Goebbels angeblich so perfekte Inszenierung des Tages von Potsdam gehört ohnehin eher ins Reich der Legenden. Der Propaganda-Chef der Nazis war erst acht Tage zuvor zum „Reichsminister für Volksaufklärung“ ernannt worden und konnte im Vorfeld der Veranstaltung nicht mehr all zu viel reißen. So sorgte er lediglich noch dafür, dass in den Straße von Potsdam Einheiten von Reichswehr, preußischer Schutzpolizei, SA, SS und Hitlerjugend aufmarschierten.

Foto lässt Chaos erahnen

Derweil muss im Hintergrund der Veranstaltung, an der Teile der Hohenzollernfamilie, darunter August Wilhelm in SA-Uniform, teilnahmen, ein ziemliches Durcheinander geherrscht haben. Daran waren Hitler und Goebbels beteiligt.

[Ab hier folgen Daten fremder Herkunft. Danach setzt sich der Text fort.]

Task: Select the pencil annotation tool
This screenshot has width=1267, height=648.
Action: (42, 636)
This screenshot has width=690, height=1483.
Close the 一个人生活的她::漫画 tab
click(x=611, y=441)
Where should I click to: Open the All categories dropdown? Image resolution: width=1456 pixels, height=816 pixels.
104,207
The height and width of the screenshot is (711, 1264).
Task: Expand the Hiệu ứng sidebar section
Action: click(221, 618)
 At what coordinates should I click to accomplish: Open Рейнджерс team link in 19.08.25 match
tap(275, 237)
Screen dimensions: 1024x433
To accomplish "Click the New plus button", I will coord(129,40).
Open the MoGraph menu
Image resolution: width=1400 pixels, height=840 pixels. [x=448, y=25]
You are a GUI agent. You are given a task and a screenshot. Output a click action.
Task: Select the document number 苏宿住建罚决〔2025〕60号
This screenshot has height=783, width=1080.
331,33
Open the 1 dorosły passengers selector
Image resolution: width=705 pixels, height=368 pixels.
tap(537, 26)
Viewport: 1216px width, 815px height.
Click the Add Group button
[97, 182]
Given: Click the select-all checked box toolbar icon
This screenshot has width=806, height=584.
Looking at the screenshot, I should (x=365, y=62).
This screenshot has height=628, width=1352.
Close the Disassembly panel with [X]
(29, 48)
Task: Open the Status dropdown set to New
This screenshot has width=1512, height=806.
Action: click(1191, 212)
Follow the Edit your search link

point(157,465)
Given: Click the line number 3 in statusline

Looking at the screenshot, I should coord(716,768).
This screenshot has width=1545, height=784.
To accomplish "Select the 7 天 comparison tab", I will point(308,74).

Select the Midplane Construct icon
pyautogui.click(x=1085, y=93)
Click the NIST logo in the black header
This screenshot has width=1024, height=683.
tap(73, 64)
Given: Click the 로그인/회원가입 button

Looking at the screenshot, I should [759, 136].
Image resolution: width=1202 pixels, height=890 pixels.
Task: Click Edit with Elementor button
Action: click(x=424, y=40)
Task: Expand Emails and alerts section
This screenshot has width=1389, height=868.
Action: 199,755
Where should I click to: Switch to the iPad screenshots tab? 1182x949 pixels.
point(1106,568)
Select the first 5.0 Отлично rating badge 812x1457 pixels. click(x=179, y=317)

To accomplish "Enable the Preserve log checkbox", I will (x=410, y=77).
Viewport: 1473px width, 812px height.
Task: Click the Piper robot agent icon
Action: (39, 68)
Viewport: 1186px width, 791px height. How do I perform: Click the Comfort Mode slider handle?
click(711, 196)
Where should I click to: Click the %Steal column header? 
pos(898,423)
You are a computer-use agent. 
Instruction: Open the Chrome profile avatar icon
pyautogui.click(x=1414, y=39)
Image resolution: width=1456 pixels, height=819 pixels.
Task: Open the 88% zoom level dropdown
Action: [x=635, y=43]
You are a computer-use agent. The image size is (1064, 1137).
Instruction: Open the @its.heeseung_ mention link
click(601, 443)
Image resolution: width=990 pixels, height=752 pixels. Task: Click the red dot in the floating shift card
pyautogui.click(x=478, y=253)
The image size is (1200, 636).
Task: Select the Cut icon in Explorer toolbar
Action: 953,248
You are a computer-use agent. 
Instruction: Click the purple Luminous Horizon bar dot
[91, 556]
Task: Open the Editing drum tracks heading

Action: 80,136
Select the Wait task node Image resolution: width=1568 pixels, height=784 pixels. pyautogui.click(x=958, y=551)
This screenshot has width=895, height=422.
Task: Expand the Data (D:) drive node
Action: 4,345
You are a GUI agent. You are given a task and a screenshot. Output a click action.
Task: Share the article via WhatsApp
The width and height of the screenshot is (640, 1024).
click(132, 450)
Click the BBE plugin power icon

Anstatt sich an das verabredet Protokoll zu halten, waren sie zu den Auftaktveranstaltungen in der Nikolaikirche und der katholischen Peter-und-Paul-Kirche gar nicht erschienen, sondern besuchten noch Gräber von SA-Männern auf dem Berliner Luisenstädtischen Friedhof.

Vorbild für die AfD

Der ikonische Charakter des Fotos vom Handschlag von Potsdam muss auch Björn Höcke, dem Rechtsaußen der AfD klar gewesen sein

Nachdem am 5.Februar 2020 der FDP-Politiker Thomas Kemmerich im dritten Wahlgang gemeinsam von FDP, CDU und AfD mit nur einer Stimme Mehrheit zum Ministerpräsidenten gewählt worden war, gratulierte Höcke dem Wahlsieger mit gesenktem Haupt.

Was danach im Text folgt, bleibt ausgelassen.